Padma Lakshmi

Padma Lakshmi reflects on Ted Allen's party, and the difficulties of catering for a crowd.

on Dec 14, 2006

Now, it's amazing that the other team, with the same number of chefs and the same financial and kitchen resources, could fail with the same zeal as the other team flourished. Elia, in spite of being a talented and imaginative chef, was unable to lead her team. Beyond that, her insistence on doing such a seafood heavy menu was a fatal mistake.

Part of being a successful host is catering to a wide variety of tastes and dietary requirements. What if half those people were allergic to seafood? Would they make the other guests promise to leave the non-seafood for the allergic guests?
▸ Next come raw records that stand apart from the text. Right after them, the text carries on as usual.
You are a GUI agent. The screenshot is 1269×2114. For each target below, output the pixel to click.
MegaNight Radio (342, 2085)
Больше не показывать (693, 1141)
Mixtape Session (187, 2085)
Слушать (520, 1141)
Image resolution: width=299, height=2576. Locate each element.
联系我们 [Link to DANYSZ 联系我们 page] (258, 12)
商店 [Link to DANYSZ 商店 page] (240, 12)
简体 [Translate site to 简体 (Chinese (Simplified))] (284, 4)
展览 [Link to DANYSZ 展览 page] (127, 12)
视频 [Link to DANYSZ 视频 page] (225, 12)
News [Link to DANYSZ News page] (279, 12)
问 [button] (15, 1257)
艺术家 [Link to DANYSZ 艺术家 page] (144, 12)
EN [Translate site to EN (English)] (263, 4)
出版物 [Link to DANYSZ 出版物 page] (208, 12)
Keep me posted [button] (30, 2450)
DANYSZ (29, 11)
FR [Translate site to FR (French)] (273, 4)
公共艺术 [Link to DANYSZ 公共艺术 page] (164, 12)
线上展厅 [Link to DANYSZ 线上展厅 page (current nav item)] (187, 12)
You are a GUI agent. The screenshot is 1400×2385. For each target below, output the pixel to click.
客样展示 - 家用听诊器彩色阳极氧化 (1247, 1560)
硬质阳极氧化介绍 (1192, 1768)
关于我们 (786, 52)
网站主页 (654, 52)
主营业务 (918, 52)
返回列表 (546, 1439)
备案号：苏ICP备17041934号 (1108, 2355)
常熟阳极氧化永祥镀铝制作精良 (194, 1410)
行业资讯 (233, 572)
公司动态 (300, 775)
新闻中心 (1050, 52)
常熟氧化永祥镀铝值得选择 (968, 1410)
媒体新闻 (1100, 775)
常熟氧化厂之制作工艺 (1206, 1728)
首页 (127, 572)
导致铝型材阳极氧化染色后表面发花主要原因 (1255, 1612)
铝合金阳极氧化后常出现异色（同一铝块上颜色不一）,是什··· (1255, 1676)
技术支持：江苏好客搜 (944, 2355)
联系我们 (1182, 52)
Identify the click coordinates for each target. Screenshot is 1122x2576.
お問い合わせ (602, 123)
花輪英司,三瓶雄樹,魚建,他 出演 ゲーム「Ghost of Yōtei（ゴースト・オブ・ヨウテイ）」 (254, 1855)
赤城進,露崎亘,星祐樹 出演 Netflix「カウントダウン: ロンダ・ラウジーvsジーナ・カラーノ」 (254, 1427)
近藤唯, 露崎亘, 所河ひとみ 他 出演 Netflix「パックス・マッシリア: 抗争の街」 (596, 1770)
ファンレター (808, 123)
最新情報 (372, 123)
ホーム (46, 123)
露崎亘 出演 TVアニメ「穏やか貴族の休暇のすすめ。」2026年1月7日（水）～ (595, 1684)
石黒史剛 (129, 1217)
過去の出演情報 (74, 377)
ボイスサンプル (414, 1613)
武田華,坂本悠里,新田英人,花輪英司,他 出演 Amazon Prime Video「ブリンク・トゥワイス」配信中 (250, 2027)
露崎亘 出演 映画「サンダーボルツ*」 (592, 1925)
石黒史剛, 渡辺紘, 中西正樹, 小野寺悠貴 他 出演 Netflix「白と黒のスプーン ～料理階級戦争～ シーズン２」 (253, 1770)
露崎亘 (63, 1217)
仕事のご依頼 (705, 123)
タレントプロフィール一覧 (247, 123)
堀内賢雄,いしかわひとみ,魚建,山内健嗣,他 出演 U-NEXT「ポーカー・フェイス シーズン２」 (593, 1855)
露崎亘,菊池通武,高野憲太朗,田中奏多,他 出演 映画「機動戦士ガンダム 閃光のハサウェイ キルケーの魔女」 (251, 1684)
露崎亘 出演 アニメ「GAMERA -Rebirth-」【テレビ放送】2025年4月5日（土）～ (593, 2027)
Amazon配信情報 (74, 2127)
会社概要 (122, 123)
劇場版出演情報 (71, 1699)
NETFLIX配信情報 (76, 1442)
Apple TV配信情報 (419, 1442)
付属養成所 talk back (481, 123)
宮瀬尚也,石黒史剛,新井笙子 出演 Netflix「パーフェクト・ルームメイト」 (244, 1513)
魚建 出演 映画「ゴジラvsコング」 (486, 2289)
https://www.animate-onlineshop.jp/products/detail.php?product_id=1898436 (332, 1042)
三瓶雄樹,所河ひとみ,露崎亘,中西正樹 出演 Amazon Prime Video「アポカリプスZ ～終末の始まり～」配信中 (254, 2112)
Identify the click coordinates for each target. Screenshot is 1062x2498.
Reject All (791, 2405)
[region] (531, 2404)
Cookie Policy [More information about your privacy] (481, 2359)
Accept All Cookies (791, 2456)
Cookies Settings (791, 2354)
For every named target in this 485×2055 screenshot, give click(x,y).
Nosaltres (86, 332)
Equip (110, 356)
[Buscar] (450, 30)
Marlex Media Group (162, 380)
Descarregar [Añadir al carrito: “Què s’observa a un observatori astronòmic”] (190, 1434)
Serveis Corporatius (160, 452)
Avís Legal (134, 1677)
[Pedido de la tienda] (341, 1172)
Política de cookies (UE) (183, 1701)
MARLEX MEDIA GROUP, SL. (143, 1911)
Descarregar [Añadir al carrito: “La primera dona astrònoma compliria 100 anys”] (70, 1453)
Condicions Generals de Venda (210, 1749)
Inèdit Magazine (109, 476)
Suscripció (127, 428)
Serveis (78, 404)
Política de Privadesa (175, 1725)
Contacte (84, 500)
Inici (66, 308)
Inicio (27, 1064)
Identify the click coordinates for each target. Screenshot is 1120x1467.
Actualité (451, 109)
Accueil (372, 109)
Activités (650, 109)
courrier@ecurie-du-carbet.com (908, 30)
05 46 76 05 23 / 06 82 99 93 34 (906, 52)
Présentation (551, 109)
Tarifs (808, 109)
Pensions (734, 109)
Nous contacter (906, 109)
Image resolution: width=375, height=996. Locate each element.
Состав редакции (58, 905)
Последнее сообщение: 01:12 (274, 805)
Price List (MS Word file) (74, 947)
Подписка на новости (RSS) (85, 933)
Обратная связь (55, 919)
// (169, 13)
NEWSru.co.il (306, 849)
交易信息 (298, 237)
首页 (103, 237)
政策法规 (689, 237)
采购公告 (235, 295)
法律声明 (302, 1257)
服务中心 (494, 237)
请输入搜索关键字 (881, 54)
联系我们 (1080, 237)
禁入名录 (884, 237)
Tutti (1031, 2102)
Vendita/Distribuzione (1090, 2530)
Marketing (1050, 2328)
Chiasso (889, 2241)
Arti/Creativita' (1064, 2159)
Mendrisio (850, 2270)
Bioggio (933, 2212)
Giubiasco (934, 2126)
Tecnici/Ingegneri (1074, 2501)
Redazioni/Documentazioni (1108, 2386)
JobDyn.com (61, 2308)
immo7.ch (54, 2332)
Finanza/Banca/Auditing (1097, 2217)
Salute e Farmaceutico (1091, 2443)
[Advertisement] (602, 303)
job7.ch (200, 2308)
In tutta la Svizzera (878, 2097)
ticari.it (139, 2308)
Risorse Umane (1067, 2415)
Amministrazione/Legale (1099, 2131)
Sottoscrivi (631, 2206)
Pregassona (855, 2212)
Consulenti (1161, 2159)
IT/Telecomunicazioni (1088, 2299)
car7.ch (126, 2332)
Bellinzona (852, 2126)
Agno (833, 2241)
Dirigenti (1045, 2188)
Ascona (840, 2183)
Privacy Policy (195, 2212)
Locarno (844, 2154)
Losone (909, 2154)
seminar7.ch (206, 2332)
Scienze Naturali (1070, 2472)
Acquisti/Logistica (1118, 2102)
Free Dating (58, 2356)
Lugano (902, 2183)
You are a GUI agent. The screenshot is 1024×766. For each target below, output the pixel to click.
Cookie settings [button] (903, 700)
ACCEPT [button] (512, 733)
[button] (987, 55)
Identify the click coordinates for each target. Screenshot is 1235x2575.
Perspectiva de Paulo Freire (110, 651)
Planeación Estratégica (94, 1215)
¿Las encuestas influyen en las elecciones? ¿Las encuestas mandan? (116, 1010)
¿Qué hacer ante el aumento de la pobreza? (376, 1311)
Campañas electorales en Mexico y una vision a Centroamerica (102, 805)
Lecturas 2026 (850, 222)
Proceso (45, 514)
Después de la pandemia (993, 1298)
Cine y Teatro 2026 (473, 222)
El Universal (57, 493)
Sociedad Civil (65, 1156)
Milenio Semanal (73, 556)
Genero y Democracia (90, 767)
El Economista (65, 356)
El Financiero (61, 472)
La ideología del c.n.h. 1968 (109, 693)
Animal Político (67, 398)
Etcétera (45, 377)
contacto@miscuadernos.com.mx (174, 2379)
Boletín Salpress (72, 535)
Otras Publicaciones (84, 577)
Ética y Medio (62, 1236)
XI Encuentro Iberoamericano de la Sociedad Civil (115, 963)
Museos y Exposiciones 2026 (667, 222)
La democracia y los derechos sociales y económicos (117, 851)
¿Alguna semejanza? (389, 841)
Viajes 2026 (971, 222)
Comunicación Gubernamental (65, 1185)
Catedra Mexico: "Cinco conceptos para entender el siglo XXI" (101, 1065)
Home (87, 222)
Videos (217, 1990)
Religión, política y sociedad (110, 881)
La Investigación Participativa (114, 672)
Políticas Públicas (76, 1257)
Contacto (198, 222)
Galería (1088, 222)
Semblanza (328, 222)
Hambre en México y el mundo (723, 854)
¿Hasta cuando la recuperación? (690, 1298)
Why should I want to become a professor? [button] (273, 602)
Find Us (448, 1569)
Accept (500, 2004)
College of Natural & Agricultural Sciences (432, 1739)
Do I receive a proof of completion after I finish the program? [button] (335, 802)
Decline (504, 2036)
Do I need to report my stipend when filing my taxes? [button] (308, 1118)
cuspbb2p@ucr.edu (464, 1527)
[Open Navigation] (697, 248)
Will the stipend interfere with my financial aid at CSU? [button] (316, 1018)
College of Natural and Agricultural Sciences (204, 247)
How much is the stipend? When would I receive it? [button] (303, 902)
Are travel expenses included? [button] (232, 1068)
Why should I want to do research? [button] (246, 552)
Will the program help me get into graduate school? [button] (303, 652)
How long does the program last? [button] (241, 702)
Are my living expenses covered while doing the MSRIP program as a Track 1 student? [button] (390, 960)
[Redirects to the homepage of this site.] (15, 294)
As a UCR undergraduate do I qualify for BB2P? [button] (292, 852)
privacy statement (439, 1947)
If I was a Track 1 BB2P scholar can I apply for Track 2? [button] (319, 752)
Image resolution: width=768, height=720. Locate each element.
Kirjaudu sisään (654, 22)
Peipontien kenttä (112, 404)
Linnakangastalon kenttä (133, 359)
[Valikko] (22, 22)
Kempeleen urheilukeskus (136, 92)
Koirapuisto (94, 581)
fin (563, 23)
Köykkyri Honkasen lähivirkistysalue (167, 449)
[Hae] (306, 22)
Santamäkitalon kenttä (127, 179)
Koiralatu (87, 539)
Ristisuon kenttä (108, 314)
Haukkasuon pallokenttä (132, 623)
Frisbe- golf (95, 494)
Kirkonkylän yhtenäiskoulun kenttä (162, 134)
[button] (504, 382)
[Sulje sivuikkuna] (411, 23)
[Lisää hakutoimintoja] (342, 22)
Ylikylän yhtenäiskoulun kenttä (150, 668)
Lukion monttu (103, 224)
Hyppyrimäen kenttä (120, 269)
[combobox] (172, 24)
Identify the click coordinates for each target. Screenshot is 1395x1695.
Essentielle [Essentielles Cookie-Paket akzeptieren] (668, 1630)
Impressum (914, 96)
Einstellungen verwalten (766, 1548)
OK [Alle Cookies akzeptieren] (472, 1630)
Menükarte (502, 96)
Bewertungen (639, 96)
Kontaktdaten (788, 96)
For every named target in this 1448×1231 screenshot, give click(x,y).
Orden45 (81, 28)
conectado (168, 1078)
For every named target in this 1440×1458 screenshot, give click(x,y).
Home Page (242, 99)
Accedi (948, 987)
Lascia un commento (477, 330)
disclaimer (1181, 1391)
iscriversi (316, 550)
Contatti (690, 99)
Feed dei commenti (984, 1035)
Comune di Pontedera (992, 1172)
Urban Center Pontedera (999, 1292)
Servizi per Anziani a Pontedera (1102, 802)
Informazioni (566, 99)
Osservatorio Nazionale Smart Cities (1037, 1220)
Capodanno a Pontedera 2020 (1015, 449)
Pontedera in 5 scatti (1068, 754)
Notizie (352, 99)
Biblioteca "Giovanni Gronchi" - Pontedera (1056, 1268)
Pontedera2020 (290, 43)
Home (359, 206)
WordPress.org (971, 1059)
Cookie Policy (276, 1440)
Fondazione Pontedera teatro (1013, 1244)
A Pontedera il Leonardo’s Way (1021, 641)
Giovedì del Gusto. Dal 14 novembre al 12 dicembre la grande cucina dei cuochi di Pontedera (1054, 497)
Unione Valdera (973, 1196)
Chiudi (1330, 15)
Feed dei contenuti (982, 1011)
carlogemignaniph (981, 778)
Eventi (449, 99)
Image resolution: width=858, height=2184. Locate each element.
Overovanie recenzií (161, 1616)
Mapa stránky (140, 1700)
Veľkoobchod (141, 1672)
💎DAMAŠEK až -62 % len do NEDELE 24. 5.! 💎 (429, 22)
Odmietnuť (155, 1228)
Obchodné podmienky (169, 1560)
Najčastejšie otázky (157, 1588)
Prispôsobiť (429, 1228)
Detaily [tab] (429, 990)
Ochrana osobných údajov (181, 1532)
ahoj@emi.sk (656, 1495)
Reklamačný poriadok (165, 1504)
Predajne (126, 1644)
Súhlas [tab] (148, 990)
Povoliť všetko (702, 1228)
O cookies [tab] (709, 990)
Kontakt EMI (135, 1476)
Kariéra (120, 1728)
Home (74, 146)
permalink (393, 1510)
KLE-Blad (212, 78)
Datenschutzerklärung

It's easy to see how gravely this careless lack of consideration for others' tastes and preferences, cost the team. But you don't have to be a professional caterer or even a professional chef to know that, because when throwing a party, whether a cocktail party, a sit down or buffet dinner party, a luncheon or even just having a few folks around to gather by the t.v. to watch a football game, a host must take into account the various palates of the guests. Serving 200 people, a number they were told about in advance, especially in LA, where you have vegetarians of varying orthodoxy, different religions and cults, as well as waist watching actors, and other health nuts, add to that the food allergies, and to that the just, plain old finicky eaters and it's obvious that you need as much variety as you can squeeze out of your budget.